**WORK ORDER**
Your answer should be every line of the entries that has the string "pixels" in it.

**** EXTRACTED DATA

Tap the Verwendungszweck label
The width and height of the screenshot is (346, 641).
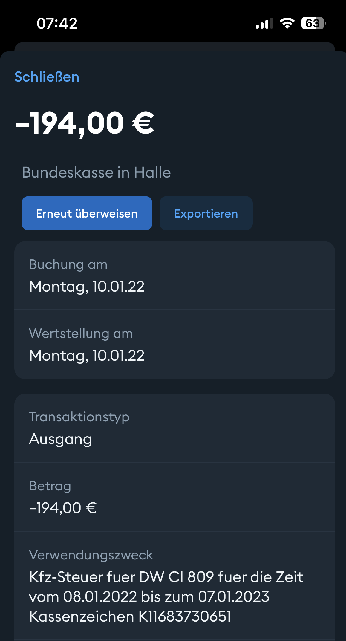pos(91,555)
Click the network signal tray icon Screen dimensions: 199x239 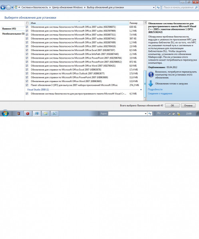point(169,114)
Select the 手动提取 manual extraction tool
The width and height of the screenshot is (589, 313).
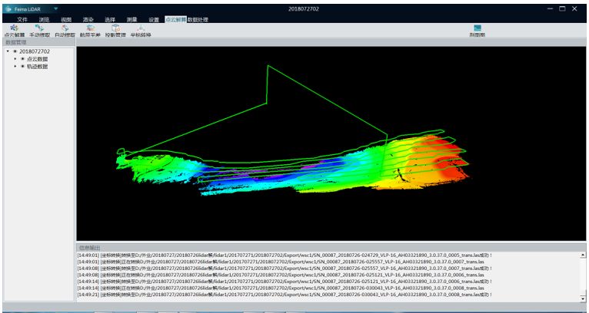pyautogui.click(x=40, y=30)
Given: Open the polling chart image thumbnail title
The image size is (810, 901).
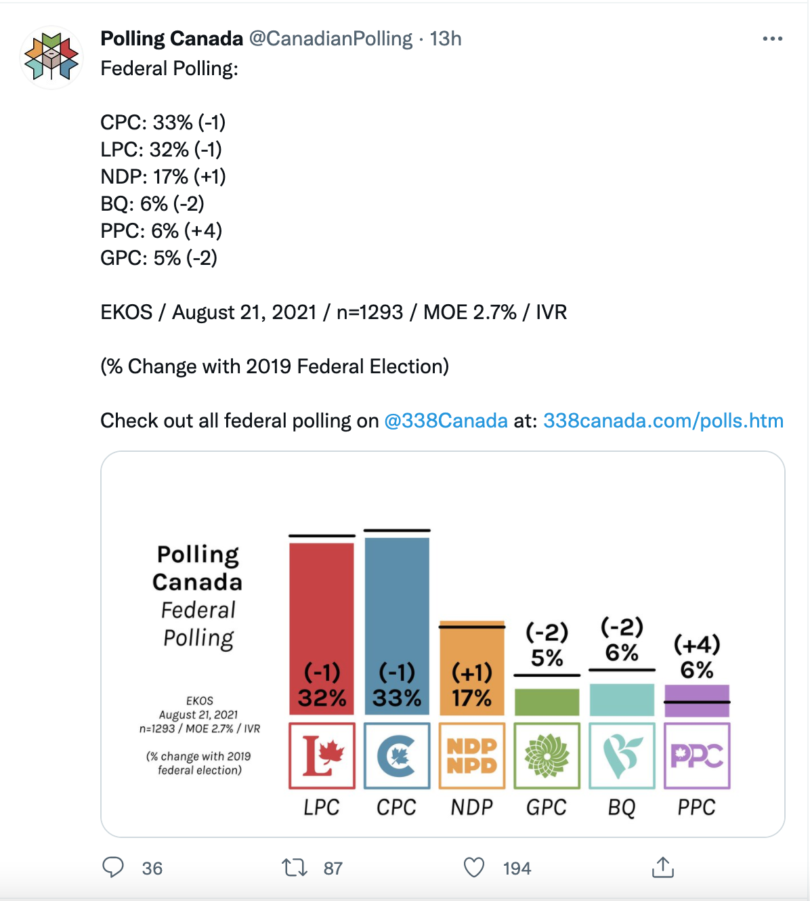Looking at the screenshot, I should click(x=198, y=596).
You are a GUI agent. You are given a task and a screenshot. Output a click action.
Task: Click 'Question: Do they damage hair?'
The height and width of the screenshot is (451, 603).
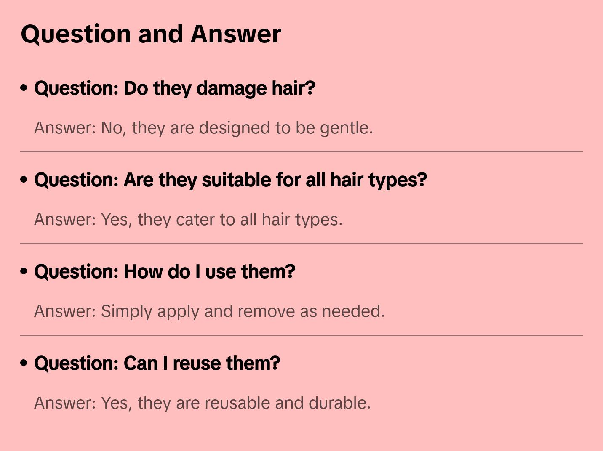click(174, 88)
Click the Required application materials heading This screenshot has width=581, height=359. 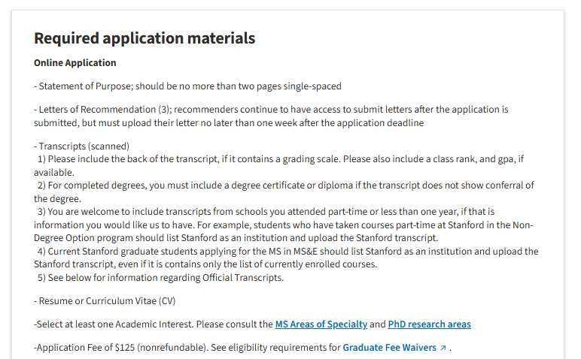pos(144,38)
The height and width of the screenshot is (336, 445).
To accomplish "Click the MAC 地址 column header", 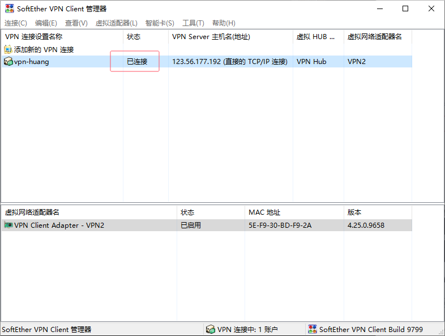I will pos(264,212).
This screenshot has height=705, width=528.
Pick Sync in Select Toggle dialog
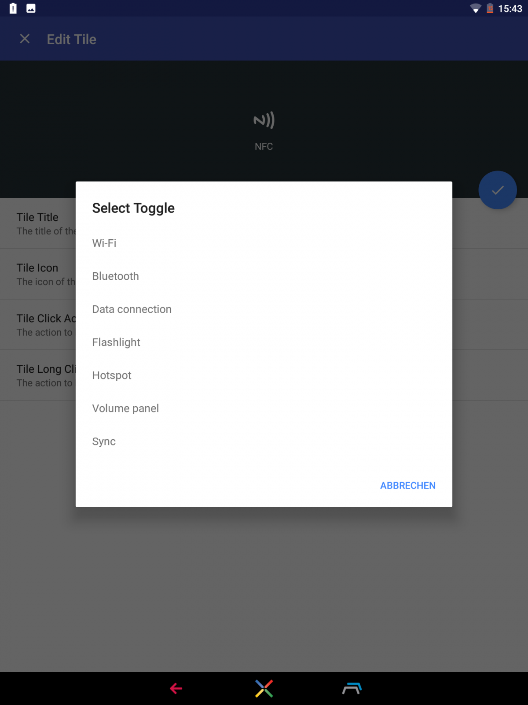click(264, 442)
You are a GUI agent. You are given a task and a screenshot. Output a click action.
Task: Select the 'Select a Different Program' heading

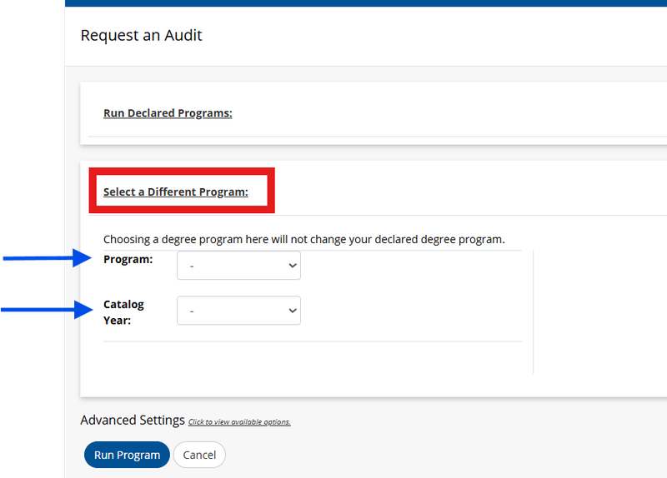point(175,192)
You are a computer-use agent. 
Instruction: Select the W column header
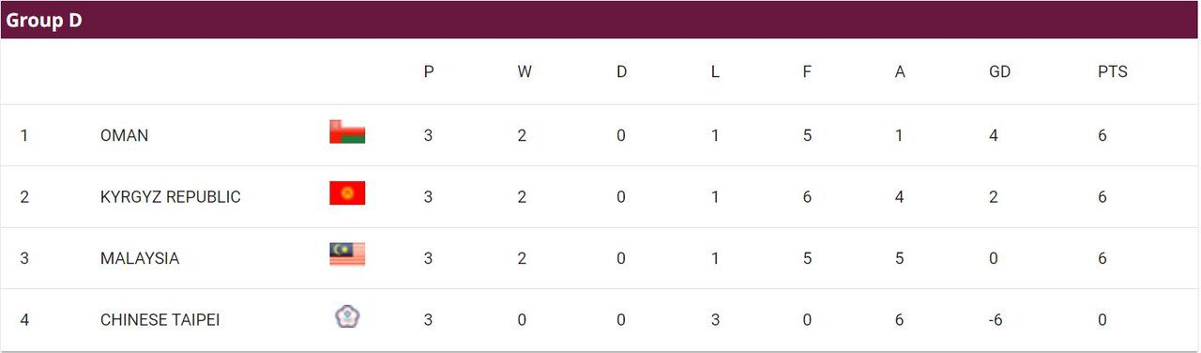524,71
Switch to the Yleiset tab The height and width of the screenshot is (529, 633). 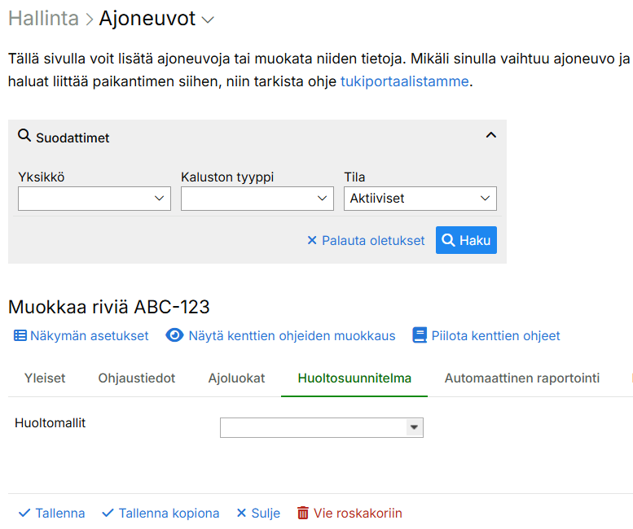(x=45, y=378)
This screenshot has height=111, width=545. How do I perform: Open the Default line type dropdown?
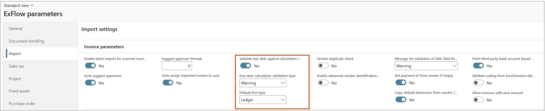(263, 100)
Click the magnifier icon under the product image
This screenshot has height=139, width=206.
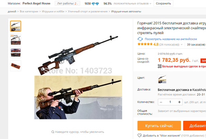(x=53, y=132)
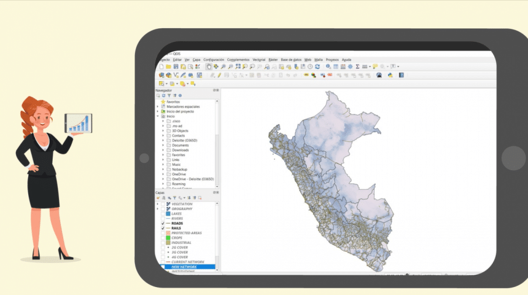Screen dimensions: 528x295
Task: Open the Python console icon
Action: tap(390, 76)
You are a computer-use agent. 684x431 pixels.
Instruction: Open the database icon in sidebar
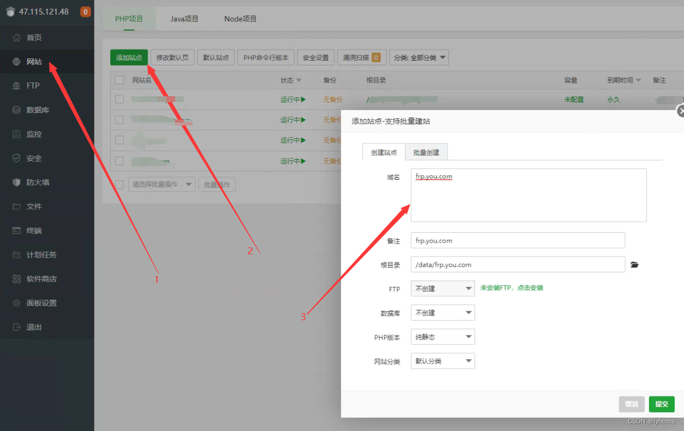16,110
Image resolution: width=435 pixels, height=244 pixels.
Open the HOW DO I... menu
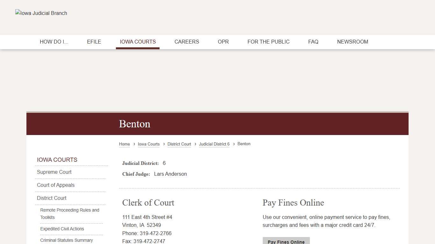(54, 42)
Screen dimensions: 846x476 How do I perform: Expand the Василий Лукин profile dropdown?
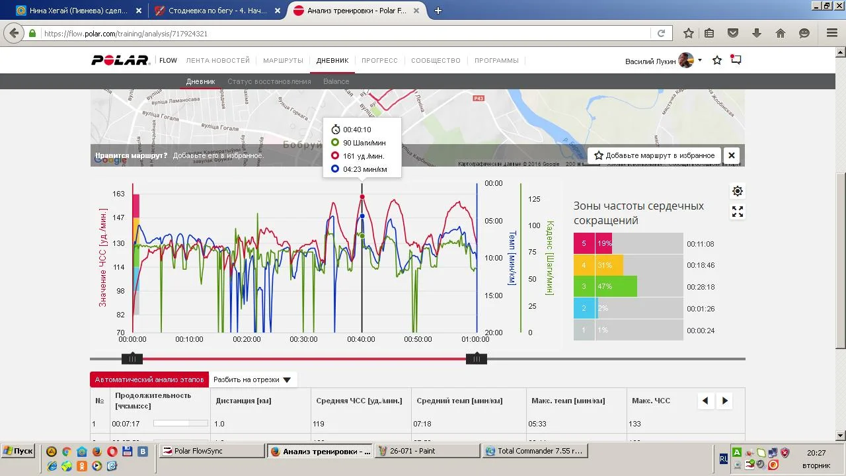[700, 60]

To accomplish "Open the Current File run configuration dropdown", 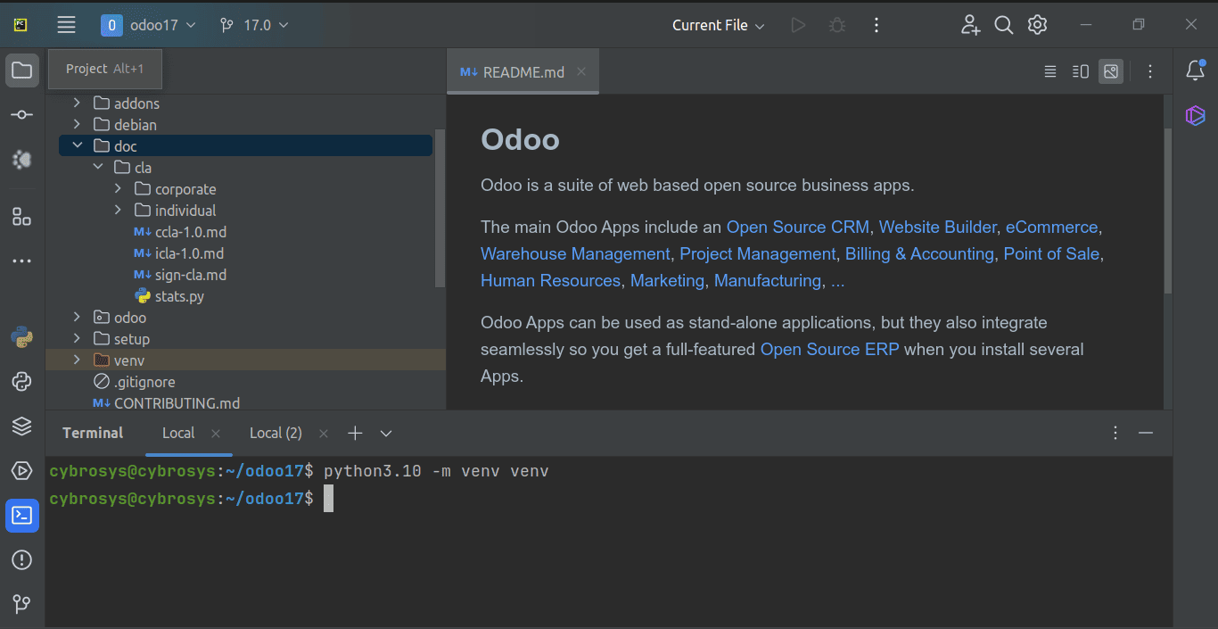I will [x=718, y=25].
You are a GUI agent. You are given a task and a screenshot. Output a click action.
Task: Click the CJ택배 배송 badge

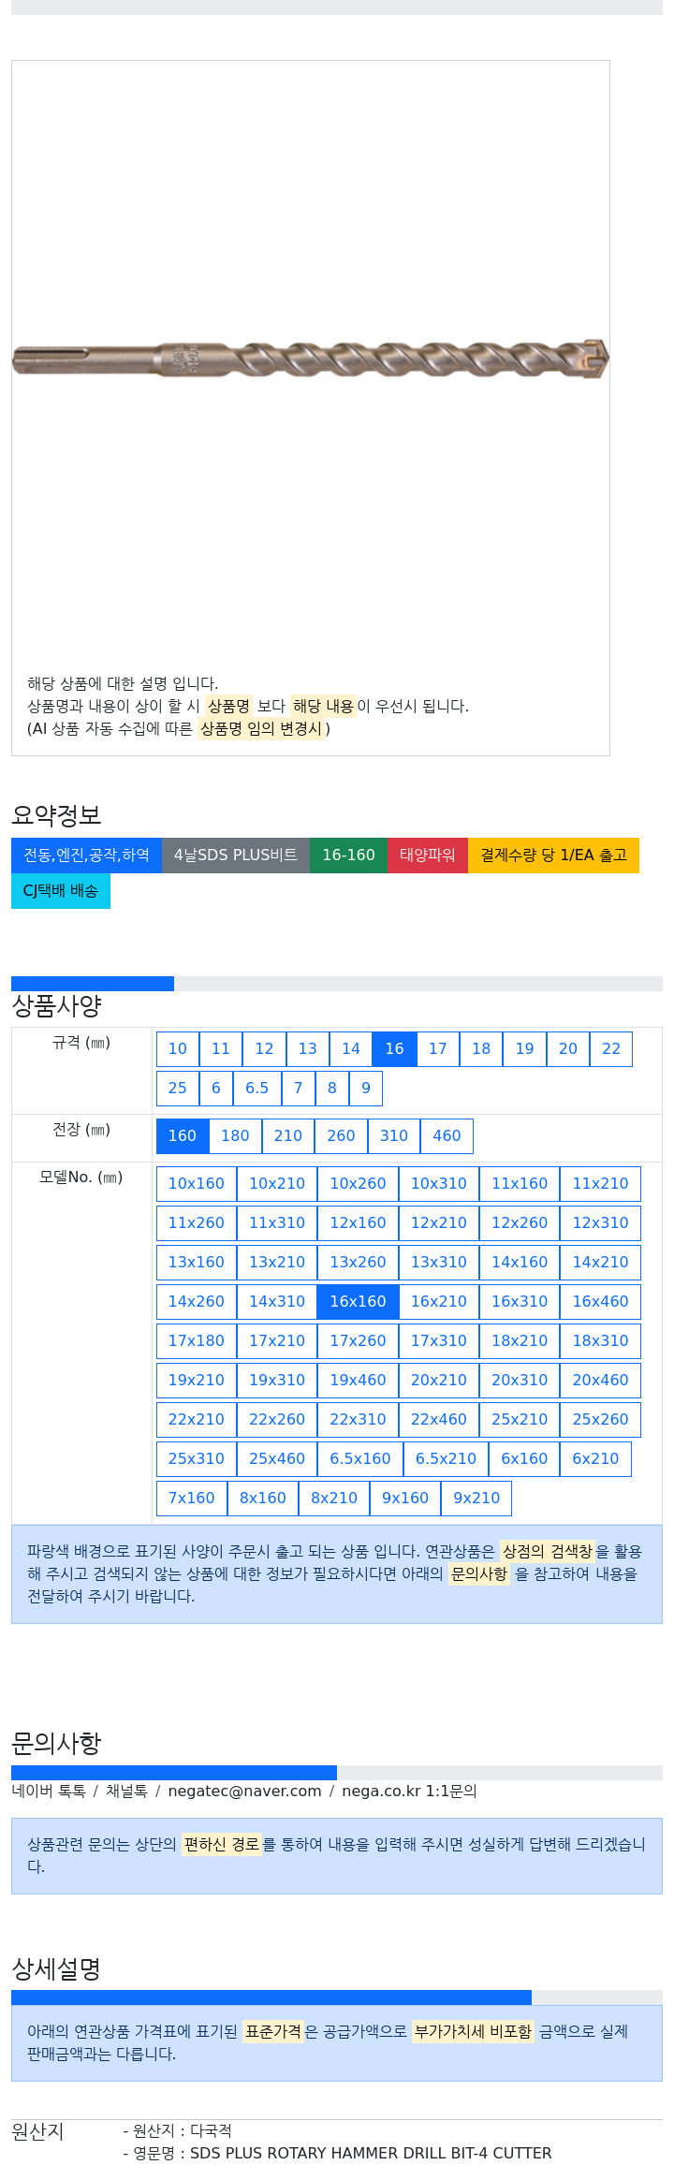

********

**SOLUTION**
You are a computer-use agent. 684x431 pixels.
Image resolution: width=435 pixels, height=244 pixels.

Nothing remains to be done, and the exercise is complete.